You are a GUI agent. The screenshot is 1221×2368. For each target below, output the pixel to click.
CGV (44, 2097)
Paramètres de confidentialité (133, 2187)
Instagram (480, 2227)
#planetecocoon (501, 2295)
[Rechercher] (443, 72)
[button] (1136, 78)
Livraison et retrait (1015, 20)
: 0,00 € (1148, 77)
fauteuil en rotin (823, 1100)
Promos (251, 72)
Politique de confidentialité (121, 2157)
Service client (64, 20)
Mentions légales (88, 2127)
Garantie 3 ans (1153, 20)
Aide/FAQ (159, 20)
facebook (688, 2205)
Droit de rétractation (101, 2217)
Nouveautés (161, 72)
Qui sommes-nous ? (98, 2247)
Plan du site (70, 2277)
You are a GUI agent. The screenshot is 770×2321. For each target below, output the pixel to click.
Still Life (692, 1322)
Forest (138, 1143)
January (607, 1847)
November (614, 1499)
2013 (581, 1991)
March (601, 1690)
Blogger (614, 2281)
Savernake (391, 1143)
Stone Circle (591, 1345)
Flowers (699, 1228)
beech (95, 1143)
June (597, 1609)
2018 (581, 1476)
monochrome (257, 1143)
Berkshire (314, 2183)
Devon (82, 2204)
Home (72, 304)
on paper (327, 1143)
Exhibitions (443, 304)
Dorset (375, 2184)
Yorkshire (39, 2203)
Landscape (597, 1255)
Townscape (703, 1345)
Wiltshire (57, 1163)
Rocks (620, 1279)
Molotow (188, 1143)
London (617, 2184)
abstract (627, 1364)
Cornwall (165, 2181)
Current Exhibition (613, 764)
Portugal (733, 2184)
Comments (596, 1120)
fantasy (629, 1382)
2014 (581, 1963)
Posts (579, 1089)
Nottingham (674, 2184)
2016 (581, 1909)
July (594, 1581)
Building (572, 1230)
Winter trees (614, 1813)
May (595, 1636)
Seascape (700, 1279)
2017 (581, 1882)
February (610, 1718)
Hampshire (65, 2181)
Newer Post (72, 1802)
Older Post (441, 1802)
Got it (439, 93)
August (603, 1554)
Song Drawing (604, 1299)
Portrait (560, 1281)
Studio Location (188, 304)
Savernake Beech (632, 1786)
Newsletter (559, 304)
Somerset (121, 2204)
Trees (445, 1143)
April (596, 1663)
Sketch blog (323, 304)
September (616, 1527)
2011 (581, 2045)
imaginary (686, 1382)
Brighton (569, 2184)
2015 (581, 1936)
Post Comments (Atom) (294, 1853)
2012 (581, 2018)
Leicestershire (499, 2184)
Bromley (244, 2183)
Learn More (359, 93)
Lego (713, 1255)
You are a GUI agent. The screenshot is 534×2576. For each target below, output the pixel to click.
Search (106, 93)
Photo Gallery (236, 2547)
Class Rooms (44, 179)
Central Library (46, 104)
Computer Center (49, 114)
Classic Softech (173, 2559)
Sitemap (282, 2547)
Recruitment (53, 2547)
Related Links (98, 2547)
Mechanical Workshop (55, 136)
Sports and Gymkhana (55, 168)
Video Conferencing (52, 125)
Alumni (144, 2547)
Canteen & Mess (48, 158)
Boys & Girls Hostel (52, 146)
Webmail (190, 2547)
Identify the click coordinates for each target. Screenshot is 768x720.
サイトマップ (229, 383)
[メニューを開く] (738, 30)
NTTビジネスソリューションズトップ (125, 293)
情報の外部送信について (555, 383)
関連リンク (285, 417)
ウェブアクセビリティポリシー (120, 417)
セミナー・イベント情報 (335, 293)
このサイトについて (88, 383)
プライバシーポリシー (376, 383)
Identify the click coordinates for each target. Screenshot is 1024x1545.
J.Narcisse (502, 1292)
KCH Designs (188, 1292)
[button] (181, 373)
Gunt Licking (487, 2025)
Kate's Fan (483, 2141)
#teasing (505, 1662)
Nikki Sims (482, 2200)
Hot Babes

==================================================

### [Exercise]
Could you write out every entry from the one containing "Photo Gallery (236, 2547)" down to the one containing "Webmail (190, 2547)", both included, keeping each request as is but raising every coordinate in its answer by 114?

### [The completed task]
Photo Gallery (350, 2661)
Class Rooms (158, 293)
Central Library (160, 218)
Computer Center (163, 228)
Classic Softech (287, 2673)
Sitemap (396, 2661)
Recruitment (167, 2661)
Related Links (212, 2661)
Mechanical Workshop (169, 250)
Sports and Gymkhana (169, 282)
Video Conferencing (166, 239)
Alumni (258, 2661)
Canteen & Mess (162, 272)
Boys & Girls Hostel (166, 260)
Webmail (304, 2661)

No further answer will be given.